UPDATE — 6:08 p.m. EDT: A report released Wednesday by the non-partisan Urban-Brookings Tax Policy Center shows tax cuts introduced by House Republicans earlier this week would add $3.8 trillion to the national debt over the next 20 years.
According to the analysis led by a former Obama administration official, approximately 67 percent of taxpayers would pay less to the federal government under the proposals, while only nine percent would see a tax increase.
Conversely, a joint congressional committee found only $631 billion in federal revenue will be lost by 2028 if the GOP plan is adopted.
House Republicans unveiled three new tax bills Monday, aiming to strengthen the sweeping 2017 Tax Cuts and Jobs Act by making permanent individual tax rates originally set to end in 2025.
Addressing reporters on Capitol Hill, House Ways and Means chairman, Rep. Kevin Brady (R-Texas), assured taxpayers the new legislative proposals would help keep U.S. tax code competitive with the rest of the world, and said:
“Under our new system, we’re seeing incredible job growth, bigger paychecks, and a tax code that works on behalf of families and American businesses. Now it’s the time to ensure we never let our tax code become so outdated again.”

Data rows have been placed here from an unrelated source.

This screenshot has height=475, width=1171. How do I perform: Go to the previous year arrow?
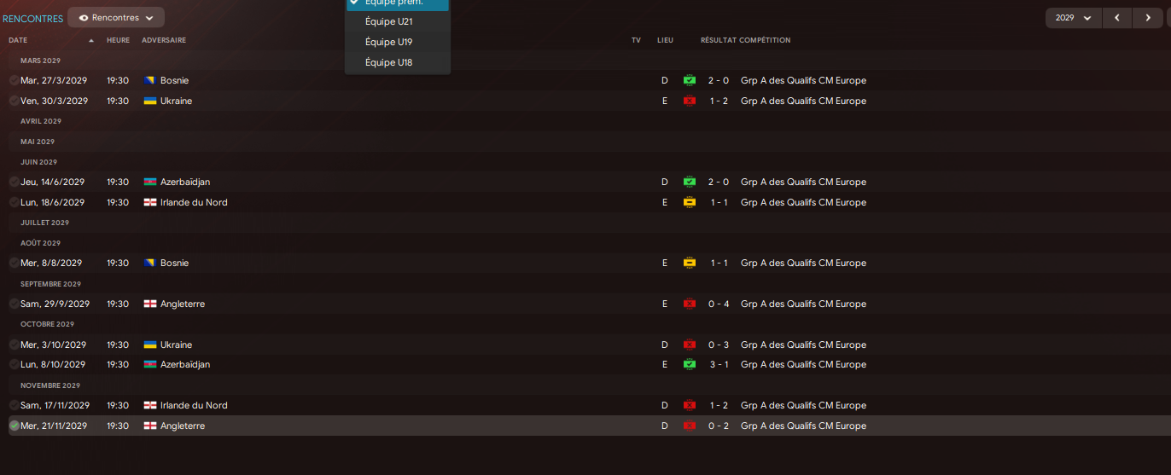pyautogui.click(x=1116, y=17)
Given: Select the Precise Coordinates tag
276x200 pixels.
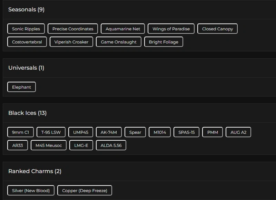Looking at the screenshot, I should pyautogui.click(x=73, y=29).
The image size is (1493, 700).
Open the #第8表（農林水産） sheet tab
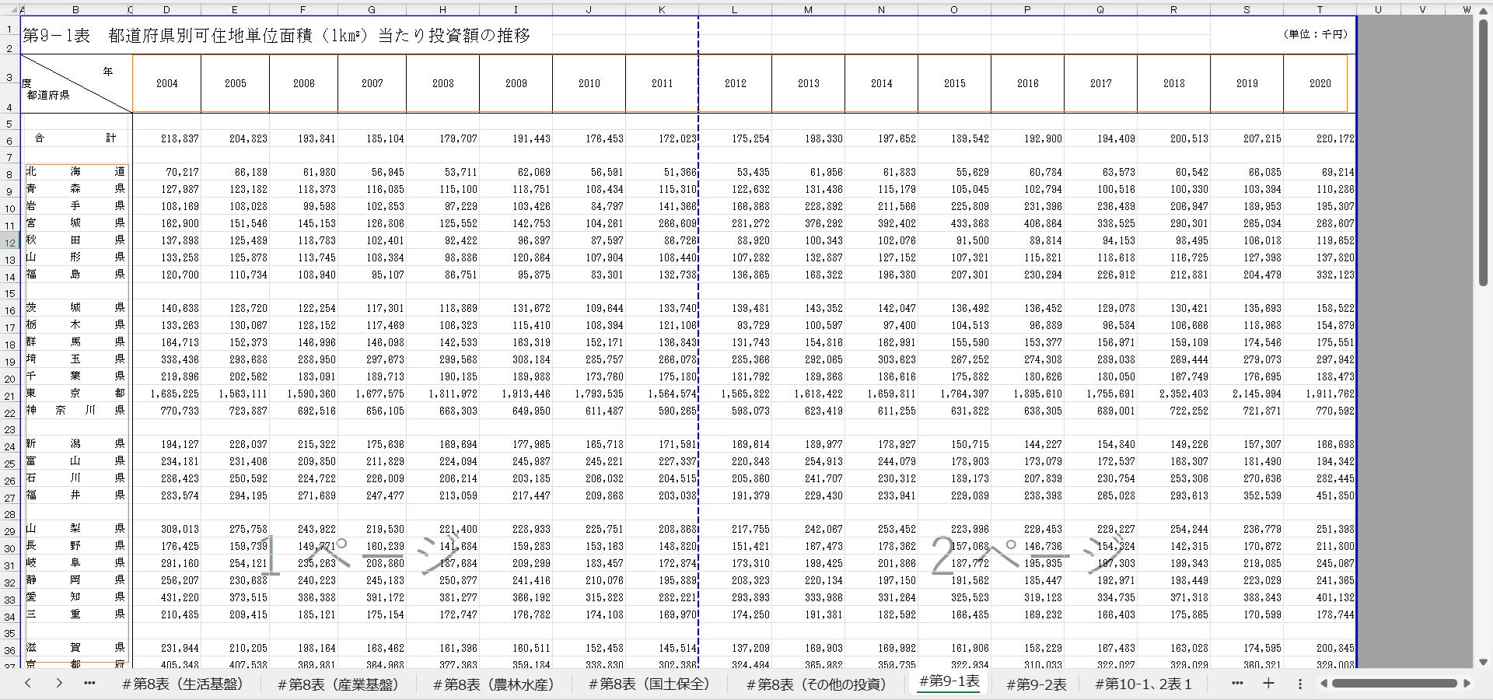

Under the new legislation, individual tax rates lowered in the 2017 law would become permanent and the new standard deduction rates, now set at $12,000 for individuals and $24,000 for married couples, would abide beyond 2025.
Similarly, the bills would lock into place the pass-through provision for individually owned small businesses paying taxes on commercial income declared on their personal IRS tax returns.
To lower retirement-account fees, the bill would allow employers to offer employees the right to join multiple-employer plans with fellow employees. Employees with annuities in 401(k) plans would also be free to transfer contract tax to an IRA account without penalty.
Additionally for employees with retirement plans, the bill would remove the minimum distribution requirement that those over the age of 70 and-a-half must draw from their IRA and 401(k) accounts.
Moreover, for non-retirement purposes, the bill would allow earners the right to contribute up to $2,500 yearly of after-tax income into a tax-free universal savings account.
The bill would also allow parents to remove up to $7,500 from retirement plans free of penalty within a year of the arrival of a child and allow parents to use money in a 529 college savings account for academic purposes. Furthermore, the bill would permit parents to withdraw up to $10,000 from a 529 to manage student debt.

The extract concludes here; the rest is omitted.